İmdat Freni

İmdat Freni 1 Yaşında! Editoryal-Siyasal Değerlendirme Notları

Sitemiz birincisi senesini doldurdu. Geçtiğimiz yıl 26 Aralık tarihinde yayına başlayan İmdat Freni ismini Walter Benjamin’in şu ünlü cümlesinden alıyor:

“Marx devrimlerin dünya tarihinin lokomotifi olduğunu söylemişti. Ancak belki de olaylar kendilerini bambaşka biçimde sunar. Belki de devrimler, bu trende seyahat eden insanlığın imdat frenini çekme eylemidir”.
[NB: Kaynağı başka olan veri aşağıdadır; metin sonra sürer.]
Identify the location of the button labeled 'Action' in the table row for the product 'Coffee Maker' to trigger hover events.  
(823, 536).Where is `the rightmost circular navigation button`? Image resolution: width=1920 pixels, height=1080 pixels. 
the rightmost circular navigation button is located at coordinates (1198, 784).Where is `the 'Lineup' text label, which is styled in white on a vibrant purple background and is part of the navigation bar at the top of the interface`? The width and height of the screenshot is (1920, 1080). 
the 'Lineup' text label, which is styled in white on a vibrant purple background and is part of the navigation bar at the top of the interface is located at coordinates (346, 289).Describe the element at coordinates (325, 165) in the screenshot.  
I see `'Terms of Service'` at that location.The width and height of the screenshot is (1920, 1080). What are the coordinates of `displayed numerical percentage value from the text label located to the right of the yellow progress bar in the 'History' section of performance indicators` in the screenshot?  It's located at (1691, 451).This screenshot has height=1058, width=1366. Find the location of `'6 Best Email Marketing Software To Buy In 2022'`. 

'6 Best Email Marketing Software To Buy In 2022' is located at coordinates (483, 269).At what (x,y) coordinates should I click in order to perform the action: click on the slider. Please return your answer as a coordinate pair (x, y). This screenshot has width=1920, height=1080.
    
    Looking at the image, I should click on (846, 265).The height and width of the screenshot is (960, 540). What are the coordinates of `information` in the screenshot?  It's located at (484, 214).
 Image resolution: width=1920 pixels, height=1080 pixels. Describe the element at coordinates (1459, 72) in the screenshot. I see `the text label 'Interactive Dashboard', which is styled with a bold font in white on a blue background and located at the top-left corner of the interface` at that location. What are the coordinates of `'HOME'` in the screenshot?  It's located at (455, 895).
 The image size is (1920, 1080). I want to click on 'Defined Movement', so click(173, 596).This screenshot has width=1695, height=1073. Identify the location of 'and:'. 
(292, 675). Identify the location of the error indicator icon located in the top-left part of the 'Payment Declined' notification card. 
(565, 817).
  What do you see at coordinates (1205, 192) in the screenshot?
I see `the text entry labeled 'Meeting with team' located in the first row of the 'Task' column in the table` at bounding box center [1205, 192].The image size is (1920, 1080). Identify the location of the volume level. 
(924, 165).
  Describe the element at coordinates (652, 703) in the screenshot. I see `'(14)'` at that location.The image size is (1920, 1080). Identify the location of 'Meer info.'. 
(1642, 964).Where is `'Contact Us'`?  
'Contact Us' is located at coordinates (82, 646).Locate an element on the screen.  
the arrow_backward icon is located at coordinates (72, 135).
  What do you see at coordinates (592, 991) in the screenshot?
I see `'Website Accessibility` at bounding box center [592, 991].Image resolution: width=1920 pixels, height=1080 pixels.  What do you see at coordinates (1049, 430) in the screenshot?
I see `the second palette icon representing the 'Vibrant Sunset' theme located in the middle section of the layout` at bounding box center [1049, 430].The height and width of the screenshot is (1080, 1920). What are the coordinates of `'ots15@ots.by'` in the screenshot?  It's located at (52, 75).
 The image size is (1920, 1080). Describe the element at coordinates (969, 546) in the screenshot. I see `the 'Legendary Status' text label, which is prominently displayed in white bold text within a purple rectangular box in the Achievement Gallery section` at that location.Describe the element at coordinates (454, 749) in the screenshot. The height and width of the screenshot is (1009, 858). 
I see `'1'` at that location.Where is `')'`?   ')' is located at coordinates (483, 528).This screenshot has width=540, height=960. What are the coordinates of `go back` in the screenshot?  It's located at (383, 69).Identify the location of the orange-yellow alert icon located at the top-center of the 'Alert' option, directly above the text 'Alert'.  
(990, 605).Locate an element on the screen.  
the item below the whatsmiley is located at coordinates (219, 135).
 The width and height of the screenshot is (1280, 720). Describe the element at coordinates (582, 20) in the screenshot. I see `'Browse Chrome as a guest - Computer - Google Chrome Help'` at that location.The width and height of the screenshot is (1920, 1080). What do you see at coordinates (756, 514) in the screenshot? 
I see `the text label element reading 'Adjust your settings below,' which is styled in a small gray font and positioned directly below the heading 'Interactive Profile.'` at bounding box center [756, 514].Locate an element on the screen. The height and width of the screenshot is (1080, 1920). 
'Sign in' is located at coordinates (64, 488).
Kapitalizmin insanlığı sürüklediği felakete, özellikle de acil bir gündem halini almış bulunan iklim krizinin teşkil ettiği tehdide karşı durma, harekete geçme gerekliliğini vurgulamak için seçtiğimiz bu isim, maalesef Covid-19 pandemisiyle birlikte daha da güncel bir anlam kazandı. Birkaç on yıl sonra sonuçlarını da çok daha ağır biçimde yaşamaya başlayacağımız iklim krizinin bizlere neler vaat ettiğini, tabiri caizse kıyametin bile toplumu sınıflara bölerek vurduğunu şimdiden, daha küçük çapta olmakla birlikte gördük. Modern dünyanın bugüne dek deneyimlemediği türden bir küresel felaket teşkil eden bu pandeminin hala daha içinden çıkmış olmadığımız gibi, insanla doğa ilişkisi sermaye birikiminin gereklilikleri çerçevesinde devam ettiği sürece daha başka pandemilerle de karşı karşıya kalmamızın gayet mümkün olduğunu biliyoruz. Tarihin akışını değiştirmediğimiz takdirde başta emekçiler, kadınlar ve en güvencesiz kesimler olmak üzere insanlığın çok büyük bir kısmı için kaçınılmaz bir felakete doğru gittiğimizi daha da net ve şiddetli biçimde idrak ettiğimiz mevcut koşullarda İmdat Freni alegorisi her zamankinden daha güncel bir anlam kazanmış bulunuyor.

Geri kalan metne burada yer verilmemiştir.